Prima domanda: le fondazioni reggono?
Questa è la questione centrale. Un piano aggiuntivo in muratura tradizionale può pesare tra le 3 e le 5 tonnellate per metro lineare di muro portante. Quel carico scende lungo i pilastri o i muri e arriva alle fondazioni. Se le fondazioni non hanno la capacità portante residua sufficiente, la sopraelevazione produce cedimenti differenziali – le crepe diagonali che abbiamo già descritto in articoli precedenti. Prima di qualsiasi progetto di sopraelevazione, Geostrutture esegue indagini sulle fondazioni esistenti (scassi di ispezione, prove di carico, analisi geotecnica del terreno) per stabilire il margine disponibile.
Strutture leggere: la soluzione più intelligente
Quando il margine di capacità portante è limitato, la risposta non è necessariamente rinunciare alla sopraelevazione: è costruire leggero. Le strutture in legno lamellare (X-LAM o travi LVL) possono pesare fino al 70–80% in meno rispetto a un piano in laterocemento tradizionale. Le strutture in acciaio leggero (light steel framing) sono ancora più rapide da montare e permettono di completare il piano aggiuntivo in poche settimane, riducendo i tempi di cantiere e il disturbo agli occupanti dell’edificio sottostante.

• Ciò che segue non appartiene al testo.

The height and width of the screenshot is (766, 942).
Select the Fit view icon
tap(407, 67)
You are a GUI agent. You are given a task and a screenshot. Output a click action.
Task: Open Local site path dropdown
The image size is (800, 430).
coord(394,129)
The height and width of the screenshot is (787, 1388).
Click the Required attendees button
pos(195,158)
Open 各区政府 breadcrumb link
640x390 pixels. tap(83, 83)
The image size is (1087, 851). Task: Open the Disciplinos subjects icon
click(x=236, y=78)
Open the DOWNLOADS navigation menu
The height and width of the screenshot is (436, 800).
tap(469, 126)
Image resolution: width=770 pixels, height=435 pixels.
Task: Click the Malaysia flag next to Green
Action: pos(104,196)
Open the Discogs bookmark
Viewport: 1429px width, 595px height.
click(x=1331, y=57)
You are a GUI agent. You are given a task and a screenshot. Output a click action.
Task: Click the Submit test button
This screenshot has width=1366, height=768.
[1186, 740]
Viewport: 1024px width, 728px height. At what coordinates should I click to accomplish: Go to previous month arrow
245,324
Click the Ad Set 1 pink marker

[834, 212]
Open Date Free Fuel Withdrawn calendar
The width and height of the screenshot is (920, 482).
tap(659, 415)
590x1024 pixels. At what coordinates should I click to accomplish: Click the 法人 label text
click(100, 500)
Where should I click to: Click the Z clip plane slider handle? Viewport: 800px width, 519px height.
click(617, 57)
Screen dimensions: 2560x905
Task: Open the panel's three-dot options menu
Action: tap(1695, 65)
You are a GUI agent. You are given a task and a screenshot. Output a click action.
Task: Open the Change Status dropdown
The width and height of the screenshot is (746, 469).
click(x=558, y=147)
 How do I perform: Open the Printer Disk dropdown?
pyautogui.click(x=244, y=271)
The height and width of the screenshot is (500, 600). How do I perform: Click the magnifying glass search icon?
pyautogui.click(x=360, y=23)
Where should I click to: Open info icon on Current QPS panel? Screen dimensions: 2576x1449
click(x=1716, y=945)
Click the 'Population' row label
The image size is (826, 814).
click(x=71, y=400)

Il nodo sismico: il dettaglio che fa la differenza
In zona sismica, la sopraelevazione introduce un cambio di rigidezza nella struttura che, se non gestito correttamente, crea un piano “debole” a livello dell’attacco tra vecchio e nuovo. Geostrutture progetta il collegamento strutturale tra la nuova sopraelevazione e l’esistente con particolare attenzione ai nodi: cordoli in acciaio o in cemento armato, connettori meccanici, sistemi di isolamento sismico alla base del nuovo piano nei casi più critici. La sopraelevazione sicura non è solo più alta: è integrata strutturalmente con ciò che c’è sotto.